哺乳類細胞に送達される導入遺伝子などのＡＡＶゲノム、それは、典型的には、「ＡＡＶベクター粒子」または単に「ＡＡＶベクター」と称される。したがって、かかるベクターがＡＡＶベクター粒子内に含有されるため、ＡＡＶベクター粒子の産生には、必然的にＡＡＶベクターの産生が含まれる。

例えば、野生型（ｗｔ）ＡＡＶウイルス粒子は、ＡＡＶキャプシドタンパク質コートに関連する線形の一本鎖ＡＡＶ核酸ゲノムを含む。ＡＡＶビリオンは、一本鎖（ｓｓ）ＡＡＶまたは自己相補的（ＳＣ）ＡＡＶのいずれかであり得る。一実施形態では、相補的センス、例えば「センス」または「アンチセンス」鎖のいずれかの一本鎖ＡＡＶ核酸分子は、ＡＡＶビリオンにパッケージングされ得、両方の鎖は、等しく感染性である。

「組換えＡＡＶ」または「ｒＡＡＶ」という用語は、ＡＡＶ ＩＴＲが両側に隣接する目的の異種ヌクレオチド配列をカプセル化する、ＡＡＶタンパク質シェルから成る感染性の複製欠損ウイルスとして本明細書で定義される。一実施形態では、ｒＡＡＶは、好適な宿主細胞で産生され、これは、その中に導入されたＡＡＶベクター、ＡＡＶヘルパー機能、およびアクセサリー機能を有する。このようにして、宿主細胞は、その後の遺伝子送達のために、ＡＡＶベクター（目的の組換えヌクレオチド配列を含有する）を感染性組換えビリオン粒子にパッケージングするために必要とされるＡＡＶポリペプチドをコードすることができる。
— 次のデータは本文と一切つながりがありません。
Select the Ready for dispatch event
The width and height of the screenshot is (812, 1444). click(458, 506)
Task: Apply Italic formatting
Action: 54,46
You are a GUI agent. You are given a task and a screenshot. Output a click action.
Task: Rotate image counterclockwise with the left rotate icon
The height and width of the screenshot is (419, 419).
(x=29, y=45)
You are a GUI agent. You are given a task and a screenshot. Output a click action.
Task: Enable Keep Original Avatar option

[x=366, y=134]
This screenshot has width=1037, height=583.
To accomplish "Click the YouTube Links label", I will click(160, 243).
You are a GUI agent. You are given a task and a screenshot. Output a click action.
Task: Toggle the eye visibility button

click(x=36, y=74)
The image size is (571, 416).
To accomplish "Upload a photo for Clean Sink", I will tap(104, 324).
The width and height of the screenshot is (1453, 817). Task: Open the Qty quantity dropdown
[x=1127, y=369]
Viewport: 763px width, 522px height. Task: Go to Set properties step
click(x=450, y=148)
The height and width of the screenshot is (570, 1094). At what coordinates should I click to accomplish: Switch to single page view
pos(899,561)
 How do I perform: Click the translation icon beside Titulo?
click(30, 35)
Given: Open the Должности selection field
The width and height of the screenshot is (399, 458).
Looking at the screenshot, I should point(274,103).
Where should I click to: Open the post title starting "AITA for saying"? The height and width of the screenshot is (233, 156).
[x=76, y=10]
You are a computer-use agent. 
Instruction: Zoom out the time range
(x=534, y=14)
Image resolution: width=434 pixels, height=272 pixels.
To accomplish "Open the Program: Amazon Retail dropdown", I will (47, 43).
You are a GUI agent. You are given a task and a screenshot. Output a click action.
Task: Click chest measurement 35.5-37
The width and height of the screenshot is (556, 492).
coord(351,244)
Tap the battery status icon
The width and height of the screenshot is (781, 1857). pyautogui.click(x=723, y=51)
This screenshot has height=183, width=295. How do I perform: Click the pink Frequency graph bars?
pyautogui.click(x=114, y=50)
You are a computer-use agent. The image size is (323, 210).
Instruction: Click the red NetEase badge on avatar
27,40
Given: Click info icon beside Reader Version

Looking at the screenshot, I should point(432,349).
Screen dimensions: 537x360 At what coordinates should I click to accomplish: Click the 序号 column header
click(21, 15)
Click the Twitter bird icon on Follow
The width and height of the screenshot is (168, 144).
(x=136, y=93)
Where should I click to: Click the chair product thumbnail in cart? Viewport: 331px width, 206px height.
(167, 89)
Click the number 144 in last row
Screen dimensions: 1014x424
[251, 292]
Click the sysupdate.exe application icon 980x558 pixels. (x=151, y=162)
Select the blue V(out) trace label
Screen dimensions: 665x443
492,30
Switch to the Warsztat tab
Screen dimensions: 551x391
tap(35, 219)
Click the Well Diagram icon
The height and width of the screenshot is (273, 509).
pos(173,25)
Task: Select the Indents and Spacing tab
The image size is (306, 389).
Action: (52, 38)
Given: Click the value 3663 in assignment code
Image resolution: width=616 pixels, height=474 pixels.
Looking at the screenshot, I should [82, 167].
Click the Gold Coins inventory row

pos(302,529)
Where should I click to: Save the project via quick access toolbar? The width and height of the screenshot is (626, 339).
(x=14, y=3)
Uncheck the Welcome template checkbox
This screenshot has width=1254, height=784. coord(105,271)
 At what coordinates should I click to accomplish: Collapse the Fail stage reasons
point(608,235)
「トランスフェクション」という用語は、細胞による外来ＤＮＡの取り込みを指し、細胞は、外因性ＤＮＡが細胞膜内に導入されたときに「トランスフェクト」される。多くのトランスフェクション技術が当該技術分野において一般的に知られている。例えば、Ｇｒａｈａｍ ｅｔ ａｌ．（１９７３）Ｖｉｒｏｌｏｇｙ，５２：４５６、Ｓａｍｂｒｏｏｋ ｅｔ ａｌ．（１９８９）Ｍｏｌｅｃｕｌａｒ Ｃｌｏｎｉｎｇ，ａ ｌａｂｏｒａｔｏｒｙ ｍａｎｕａｌ，Ｃｏｌｄ Ｓｐｒｉｎｇ Ｈａｒｂｏｒ Ｌａｂｏｒａｔｏｒｉｅｓ，Ｎｅｗ Ｙｏｒｋ、Ｄａｖｉｓ ｅｔ ａｌ．（１９８６）Ｂａｓｉｃ Ｍｅｔｈｏｄｓ ｉｎ Ｍｏｌｅｃｕｌａｒ Ｂｉｏｌｏｇｙ，Ｅｌｓｅｖｉｅｒ、およびＣｈｕ ｅｔ ａｌ．（１９８１）Ｇｅｎｅ １３：１９７を参照されたい。そのような技術を用いて、ヌクレオチド組込みベクターおよび他の核酸分子などの、１つ以上の外来性ＤＮＡ部分を好適な宿主細胞に導入することができる。

「形質導入」という用語は、複製欠損ウイルスベクターを介した、例えば、組換えＡＡＶビリオンを介したインビボまたはインビトロのいずれかでのレシピエント細胞へのＤＮＡ分子の送達を意味する。

「宿主細胞」という用語は、ＡＡＶヘルパー構築物、ＡＡＶベクタープラスミド、アクセサリー機能ベクター、またはその他のトランスファーＤＮＡのレシピエントとして使用できるか、または使用されてきた、例えば、微生物、酵母細胞、昆虫細胞、および哺乳動物細胞を意味する。この用語には、トランスフェクトされた元の細胞の子孫が含まれる。したがって、本明細書で使用される「宿主細胞」は、一般に、外因性ＤＮＡ配列でトランスフェクトされた細胞を指す。単一の親細胞の子孫は、自然、偶発的、または意図的な変異のために、形態またはゲノムまたは全ＤＮＡ補体において必ずしも完全に同一でない場合があることが理解される。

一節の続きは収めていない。